All of the entries must be output exactly as they are.

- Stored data
● ● ● ●
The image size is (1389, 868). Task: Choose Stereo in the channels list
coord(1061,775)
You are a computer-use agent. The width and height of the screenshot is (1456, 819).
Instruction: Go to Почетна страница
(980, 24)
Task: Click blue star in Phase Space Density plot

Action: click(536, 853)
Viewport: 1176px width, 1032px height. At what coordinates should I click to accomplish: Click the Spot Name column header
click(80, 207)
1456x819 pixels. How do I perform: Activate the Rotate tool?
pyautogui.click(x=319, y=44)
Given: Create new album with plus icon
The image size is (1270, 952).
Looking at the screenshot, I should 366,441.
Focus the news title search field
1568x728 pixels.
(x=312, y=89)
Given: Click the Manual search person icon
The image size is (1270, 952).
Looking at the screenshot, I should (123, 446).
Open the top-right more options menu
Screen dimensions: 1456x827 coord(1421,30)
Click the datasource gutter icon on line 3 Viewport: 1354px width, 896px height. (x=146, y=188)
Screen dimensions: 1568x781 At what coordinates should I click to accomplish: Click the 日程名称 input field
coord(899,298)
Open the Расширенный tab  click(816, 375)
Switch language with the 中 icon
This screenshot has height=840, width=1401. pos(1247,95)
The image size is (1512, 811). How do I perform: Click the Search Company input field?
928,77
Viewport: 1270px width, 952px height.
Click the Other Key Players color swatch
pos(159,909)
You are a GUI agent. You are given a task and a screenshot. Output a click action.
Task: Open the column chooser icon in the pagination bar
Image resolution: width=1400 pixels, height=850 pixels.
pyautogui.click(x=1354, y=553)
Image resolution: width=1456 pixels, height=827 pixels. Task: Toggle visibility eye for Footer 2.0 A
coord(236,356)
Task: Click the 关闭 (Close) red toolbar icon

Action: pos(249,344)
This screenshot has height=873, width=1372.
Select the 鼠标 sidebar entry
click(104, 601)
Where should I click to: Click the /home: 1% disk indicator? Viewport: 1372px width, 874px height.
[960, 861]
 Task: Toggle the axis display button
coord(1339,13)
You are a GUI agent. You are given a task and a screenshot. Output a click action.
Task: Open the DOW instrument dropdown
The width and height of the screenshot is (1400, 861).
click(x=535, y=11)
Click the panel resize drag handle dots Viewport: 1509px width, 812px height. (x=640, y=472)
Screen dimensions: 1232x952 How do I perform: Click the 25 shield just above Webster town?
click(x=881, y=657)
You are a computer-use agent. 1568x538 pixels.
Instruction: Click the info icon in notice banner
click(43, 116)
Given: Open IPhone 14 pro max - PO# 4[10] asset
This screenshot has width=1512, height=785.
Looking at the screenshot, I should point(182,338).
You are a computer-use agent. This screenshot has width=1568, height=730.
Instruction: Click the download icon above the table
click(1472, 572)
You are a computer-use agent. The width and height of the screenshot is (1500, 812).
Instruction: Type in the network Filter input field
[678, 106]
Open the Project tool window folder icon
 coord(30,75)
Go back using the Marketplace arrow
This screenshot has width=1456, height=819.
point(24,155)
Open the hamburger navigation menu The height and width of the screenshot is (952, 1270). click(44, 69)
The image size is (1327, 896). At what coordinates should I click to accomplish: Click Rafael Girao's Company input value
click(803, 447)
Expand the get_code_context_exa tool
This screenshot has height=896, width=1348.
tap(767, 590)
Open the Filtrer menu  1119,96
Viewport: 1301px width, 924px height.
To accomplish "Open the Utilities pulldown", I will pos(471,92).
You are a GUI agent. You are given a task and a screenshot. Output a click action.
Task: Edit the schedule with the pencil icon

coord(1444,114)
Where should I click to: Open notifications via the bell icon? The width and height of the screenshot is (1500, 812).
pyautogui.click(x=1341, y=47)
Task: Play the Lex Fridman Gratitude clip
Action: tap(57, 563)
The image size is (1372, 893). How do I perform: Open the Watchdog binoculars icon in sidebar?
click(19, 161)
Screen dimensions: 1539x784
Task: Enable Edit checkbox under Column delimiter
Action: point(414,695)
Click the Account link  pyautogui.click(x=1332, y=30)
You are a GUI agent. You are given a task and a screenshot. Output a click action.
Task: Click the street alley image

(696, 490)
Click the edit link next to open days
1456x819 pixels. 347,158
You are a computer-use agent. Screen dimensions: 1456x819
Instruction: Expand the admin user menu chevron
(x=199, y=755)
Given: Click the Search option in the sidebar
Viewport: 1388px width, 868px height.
● ● ● ●
- ANSWER BOX
The image size is (1389, 868). Task: Choose Stereo in the channels list
coord(1061,775)
You are a computer-use agent. The width and height of the screenshot is (1456, 819).
Instruction: Go to Почетна страница
(980, 24)
Task: Click blue star in Phase Space Density plot

Action: click(536, 853)
Viewport: 1176px width, 1032px height. At what coordinates should I click to accomplish: Click the Spot Name column header
click(80, 207)
1456x819 pixels. How do I perform: Activate the Rotate tool?
pyautogui.click(x=319, y=44)
Given: Create new album with plus icon
The image size is (1270, 952).
Looking at the screenshot, I should 366,441.
Focus the news title search field
1568x728 pixels.
(x=312, y=89)
Given: Click the Manual search person icon
The image size is (1270, 952).
Looking at the screenshot, I should (123, 446).
Open the top-right more options menu
Screen dimensions: 1456x827 coord(1421,30)
Click the datasource gutter icon on line 3 Viewport: 1354px width, 896px height. (x=146, y=188)
Screen dimensions: 1568x781 At what coordinates should I click to accomplish: Click the 日程名称 input field
coord(899,298)
Open the Расширенный tab  click(816, 375)
Switch language with the 中 icon
This screenshot has height=840, width=1401. pos(1247,95)
The image size is (1512, 811). How do I perform: Click the Search Company input field?
928,77
Viewport: 1270px width, 952px height.
Click the Other Key Players color swatch
pos(159,909)
You are a GUI agent. You are given a task and a screenshot. Output a click action.
Task: Open the column chooser icon in the pagination bar
Image resolution: width=1400 pixels, height=850 pixels.
pyautogui.click(x=1354, y=553)
Image resolution: width=1456 pixels, height=827 pixels. Task: Toggle visibility eye for Footer 2.0 A
coord(236,356)
Task: Click the 关闭 (Close) red toolbar icon

Action: pos(249,344)
This screenshot has height=873, width=1372.
Select the 鼠标 sidebar entry
click(104, 601)
Where should I click to: Click the /home: 1% disk indicator? Viewport: 1372px width, 874px height.
[960, 861]
 Task: Toggle the axis display button
coord(1339,13)
You are a GUI agent. You are given a task and a screenshot. Output a click action.
Task: Open the DOW instrument dropdown
The width and height of the screenshot is (1400, 861).
click(x=535, y=11)
Click the panel resize drag handle dots Viewport: 1509px width, 812px height. (x=640, y=472)
Screen dimensions: 1232x952 How do I perform: Click the 25 shield just above Webster town?
click(x=881, y=657)
You are a computer-use agent. 1568x538 pixels.
Instruction: Click the info icon in notice banner
click(43, 116)
Given: Open IPhone 14 pro max - PO# 4[10] asset
This screenshot has width=1512, height=785.
Looking at the screenshot, I should point(182,338).
You are a computer-use agent. This screenshot has width=1568, height=730.
Instruction: Click the download icon above the table
click(1472, 572)
You are a computer-use agent. The width and height of the screenshot is (1500, 812).
Instruction: Type in the network Filter input field
[678, 106]
Open the Project tool window folder icon
 coord(30,75)
Go back using the Marketplace arrow
This screenshot has width=1456, height=819.
point(24,155)
Open the hamburger navigation menu The height and width of the screenshot is (952, 1270). click(44, 69)
The image size is (1327, 896). At what coordinates should I click to accomplish: Click Rafael Girao's Company input value
click(803, 447)
Expand the get_code_context_exa tool
This screenshot has height=896, width=1348.
tap(767, 590)
Open the Filtrer menu  1119,96
Viewport: 1301px width, 924px height.
To accomplish "Open the Utilities pulldown", I will pos(471,92).
You are a GUI agent. You are given a task and a screenshot. Output a click action.
Task: Edit the schedule with the pencil icon

coord(1444,114)
Where should I click to: Open notifications via the bell icon? The width and height of the screenshot is (1500, 812).
pyautogui.click(x=1341, y=47)
Task: Play the Lex Fridman Gratitude clip
Action: tap(57, 563)
The image size is (1372, 893). How do I perform: Open the Watchdog binoculars icon in sidebar?
click(19, 161)
Screen dimensions: 1539x784
Task: Enable Edit checkbox under Column delimiter
Action: point(414,695)
Click the Account link  pyautogui.click(x=1332, y=30)
You are a GUI agent. You are given a task and a screenshot. Output a click action.
Task: Click the street alley image

(696, 490)
Click the edit link next to open days
1456x819 pixels. 347,158
You are a computer-use agent. Screen dimensions: 1456x819
Instruction: Expand the admin user menu chevron
(x=199, y=755)
Given: Click the Search option in the sidebar
Viewport: 1388px width, 868px height.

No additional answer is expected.